TASK | Some lines in the records below may hold the word "question"; give the number of those lines and nothing else.

[Stored data]
• • •
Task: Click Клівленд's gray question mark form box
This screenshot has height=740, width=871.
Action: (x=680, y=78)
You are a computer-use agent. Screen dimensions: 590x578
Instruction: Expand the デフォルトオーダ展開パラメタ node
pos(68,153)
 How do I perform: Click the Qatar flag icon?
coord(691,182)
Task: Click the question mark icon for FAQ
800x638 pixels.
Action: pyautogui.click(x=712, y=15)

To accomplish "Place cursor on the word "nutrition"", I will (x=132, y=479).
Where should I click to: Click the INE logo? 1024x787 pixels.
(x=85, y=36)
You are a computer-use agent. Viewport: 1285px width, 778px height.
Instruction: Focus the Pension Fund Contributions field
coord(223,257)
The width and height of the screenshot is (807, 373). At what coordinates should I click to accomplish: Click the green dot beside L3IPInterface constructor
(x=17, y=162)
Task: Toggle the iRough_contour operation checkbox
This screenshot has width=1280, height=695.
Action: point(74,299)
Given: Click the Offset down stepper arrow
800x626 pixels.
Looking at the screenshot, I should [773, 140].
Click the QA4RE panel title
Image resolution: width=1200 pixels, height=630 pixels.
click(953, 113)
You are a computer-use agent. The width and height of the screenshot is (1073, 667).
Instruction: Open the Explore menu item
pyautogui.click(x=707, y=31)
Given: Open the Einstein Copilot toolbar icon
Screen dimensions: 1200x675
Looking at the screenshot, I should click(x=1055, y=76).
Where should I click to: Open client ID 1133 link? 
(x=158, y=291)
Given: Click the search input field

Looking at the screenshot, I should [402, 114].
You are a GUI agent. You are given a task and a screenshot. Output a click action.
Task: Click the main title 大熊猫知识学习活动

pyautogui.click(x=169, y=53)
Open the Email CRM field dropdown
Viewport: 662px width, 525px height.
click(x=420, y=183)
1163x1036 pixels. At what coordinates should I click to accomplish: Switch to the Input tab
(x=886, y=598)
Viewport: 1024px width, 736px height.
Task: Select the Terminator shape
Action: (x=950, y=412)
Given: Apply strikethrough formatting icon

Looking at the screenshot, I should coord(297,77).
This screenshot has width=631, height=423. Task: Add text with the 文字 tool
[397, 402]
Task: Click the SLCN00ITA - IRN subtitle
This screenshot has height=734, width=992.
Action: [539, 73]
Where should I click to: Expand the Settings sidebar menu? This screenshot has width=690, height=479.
• • •
REPLY TO THE EXERCISE | 2